Extrait du texte:
• • • •

Petit tour du propriétaire pour se rendre compte que la Jupiler X Marquee a changé de nom et a été rebaptisée Jupiler Boombox avec un style musical adapté en conséquence. Parallèlement, le site a été agrandi avec l’ajout d’un nouvel espace, Le Terril, pour les festivaliers à la recherche d’un moment de détente, situé non loin d’un Dub Corner désormais permanent. La Cannibal stage a également changé de place, contribuant à l’équilibre du site.


Et c’est d’ailleurs sur cette scène que le premier coup de batterie de notre festival a eu lieu à 13h20 sonnantes, juste après la présentation signée l’increvable Jacques de Pierpont en short, comme le veut la tradition. Sur les planches (et pas entre six), Corbillard dont le punk rock en français dans les textes mettra instantanément l’événement sur orbite. Visuellement, leur concept morbide et délirant à la fois (gerbes de fleurs et stèles sont disséminées entre les instruments) va à l’opposé d’une musique funèbre. Sauf si vous projetez de diffuser Bérurier Noir ou Les Garçons Bouchers pour votre dernier voyage.

Bien que des semblants de mélodies à la Green Day ou Mano Negra fassent leur apparition ça et là, on leur reprochera tout de même les paroles noyées sous les décibels. Elles doivent pourtant être bardées d’humour, si l’on se base sur les titres de leurs disques et le contenu de leur site internet. En face, au Dance Hall, The Tangerines (dont les soundchecks nous avaient donné envie d’en savoir davantage), vont agréablement nous surprendre. Toutes aussi bruyantes mais moins urgentes et surtout plus variées, les compositions des Montois vont leur permettre d’étaler leurs influences psyché guitares en avant, rehaussées par des projections hautes en couleurs. Il est plus que temps de se plonger dans leur premier album, “Somewhere Behind The Noise”.

• • • •

Données brutes:
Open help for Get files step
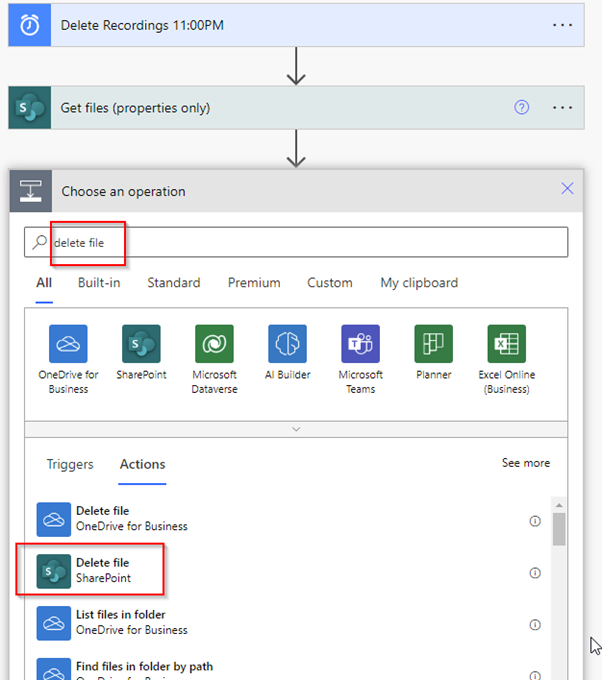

• • • •

Petit exercice 1:
Recopiez le passage du compte rendu du festival qui va de « Petit tour du » jusqu'à « l’équilibre du site. ».
Petit exercice 2:
D'après le compte rendu du festival, sur quoi l'auteur s'appuie-t-il pour penser que les paroles de Corbillard sont pleines d'humour ? Répondez en une à trois phrases.
Petit exercice 3:
Traduisez en anglais cette phrase du compte rendu du festival : « Il est plus que temps de se plonger dans leur premier album, “Somewhere Behind The Noise”. »
Les lignes ne jouent aucun rôle ici.

Résultat final 1:
Petit tour du propriétaire pour se rendre compte que la Jupiler X Marquee a changé de nom et a été rebaptisée Jupiler Boombox avec un style musical adapté en conséquence. Parallèlement, le site a été agrandi avec l’ajout d’un nouvel espace, Le Terril, pour les festivaliers à la recherche d’un moment de détente, situé non loin d’un Dub Corner désormais permanent. La Cannibal stage a également changé de place, contribuant à l’équilibre du site.

Résultat final 2:
L'auteur s'appuie sur les titres de leurs disques et sur le contenu de leur site internet. Il ne peut pas en juger à l'écoute, car les paroles sont noyées sous les décibels.

Résultat final 3:
It is high time to dive into their first album, “Somewhere Behind The Noise.”